Predicting Pseudomonas aeruginosa susceptibility phenotypes from whole genome sequence resistome analysis

Abstract

Objectives: The aim was to develop and validate a Pseudomonas aeruginosa genotypic resistance score, based on analysis of the whole genome sequence resistome, to predict antimicrobial susceptibility phenotypes.

Methods: A scoring system based on the analysis of mutation-driven resistance in 40 chromosomal genes and horizontally acquired resistance (Resfinder) was developed for ceftazidime, ceftolozane/tazobactam, meropenem, ciprofloxacin and tobramycin. Resistance genes/mutations were scored from 0 (no effect) to 1 (EUCAST clinical resistance). One hundred wild-type strains obtained from 51 different hospitals during a 2017 multicentre study were fully sequenced and analysed in order to define a catalogue of natural polymorphisms in the 40 chromosomal resistance genes. The capacity of genotypic score to predict the susceptibility phenotype was tested in 204 isolates randomly selected from the 51 hospitals (four from each hospital).

Results: The analysis of the 100 wild-type isolates yielded a catalogue of 455 natural polymorphisms in the 40 genes involved in mutational resistance. However, resistance mutations and high-risk clones (such as ST235) were also documented among a few wild-type isolates. Overall, the capacity of the genotypic score (<0.5) for predicting phenotypic susceptibility (S + I in the case of meropenem) was very high (95-100%). In contrast, the capacity of the genotypic score to predict resistance (≥1) was far more variable depending on the agent. Prediction of meropenem clinical resistance was particularly low (18/39, 46.1%), whereas it classified clinical ceftolozane/tazobactam resistance in 100% (7/7) of cases.

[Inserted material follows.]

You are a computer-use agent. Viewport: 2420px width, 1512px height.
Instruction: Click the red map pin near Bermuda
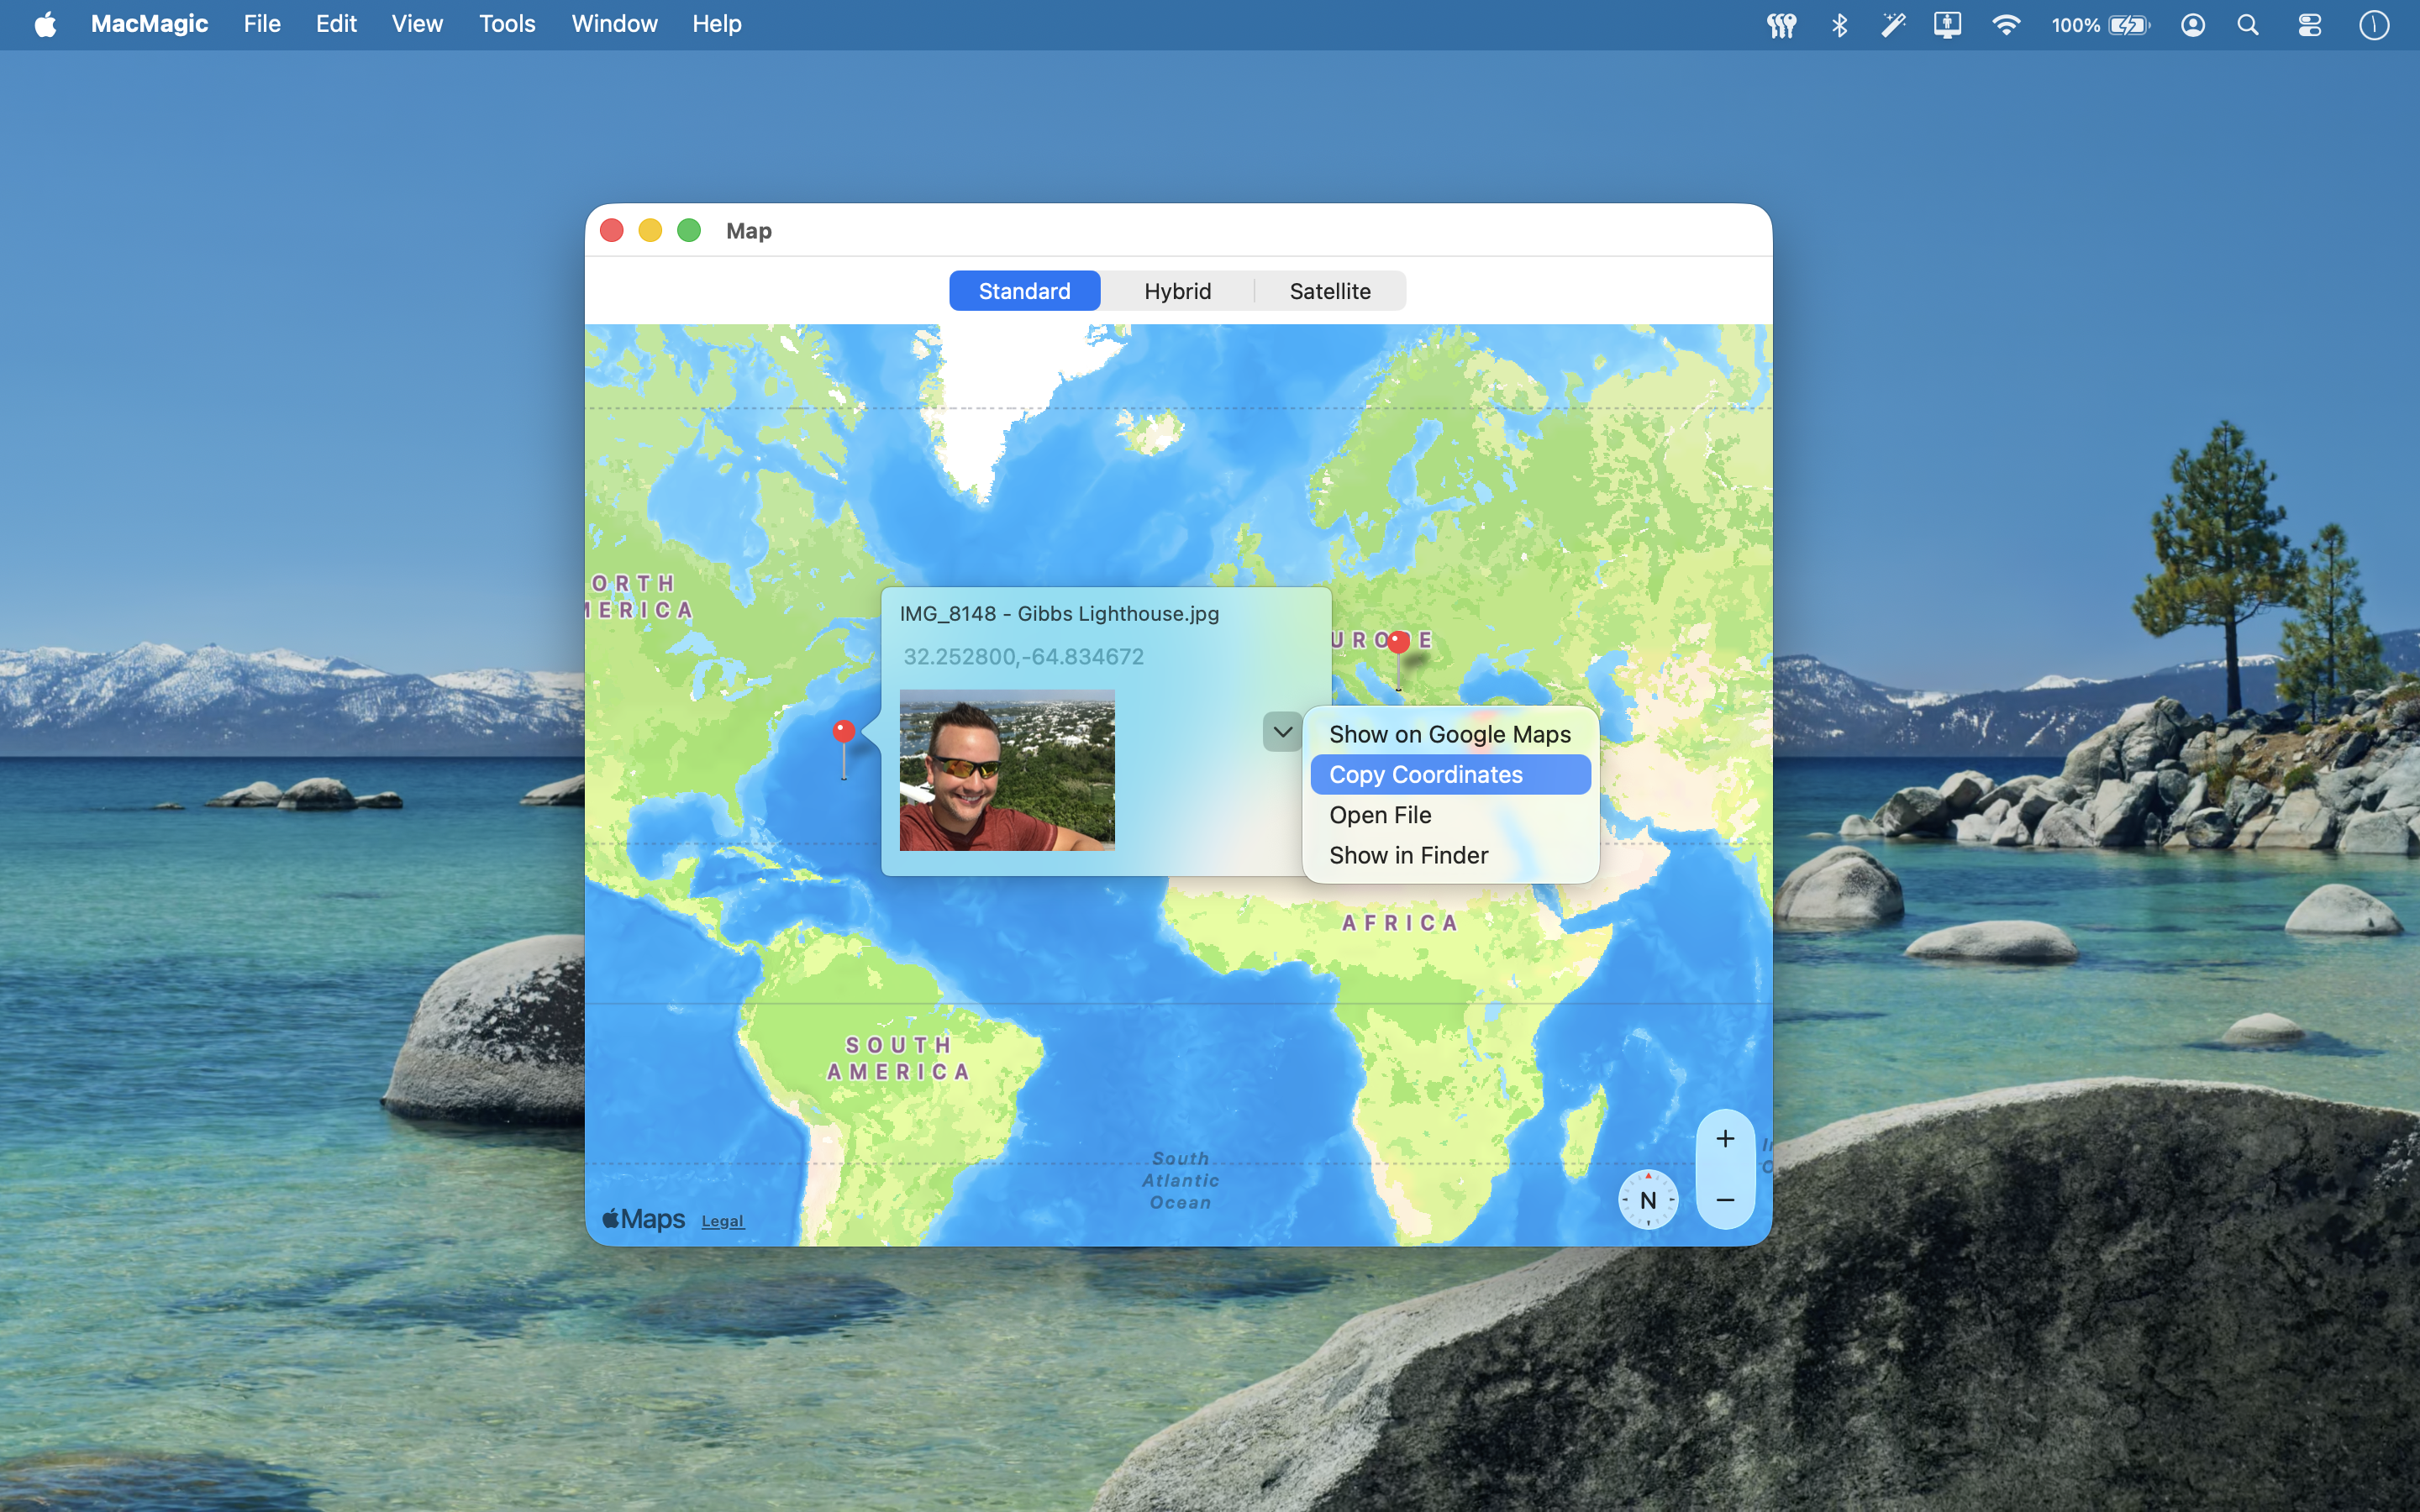pos(843,732)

Discussion: Although a margin for improvement was evidenced in this proof of concept study, an overall good correlation between the genotypic resistance score and the susceptibility profile was documented. Further refining of the scoring system, automatization and testing of large international cohorts should follow.

Keywords: Antimicrobial resistance; Pseudomonas aeruginosa; Resistome; Susceptibility testing; Whole genome sequence.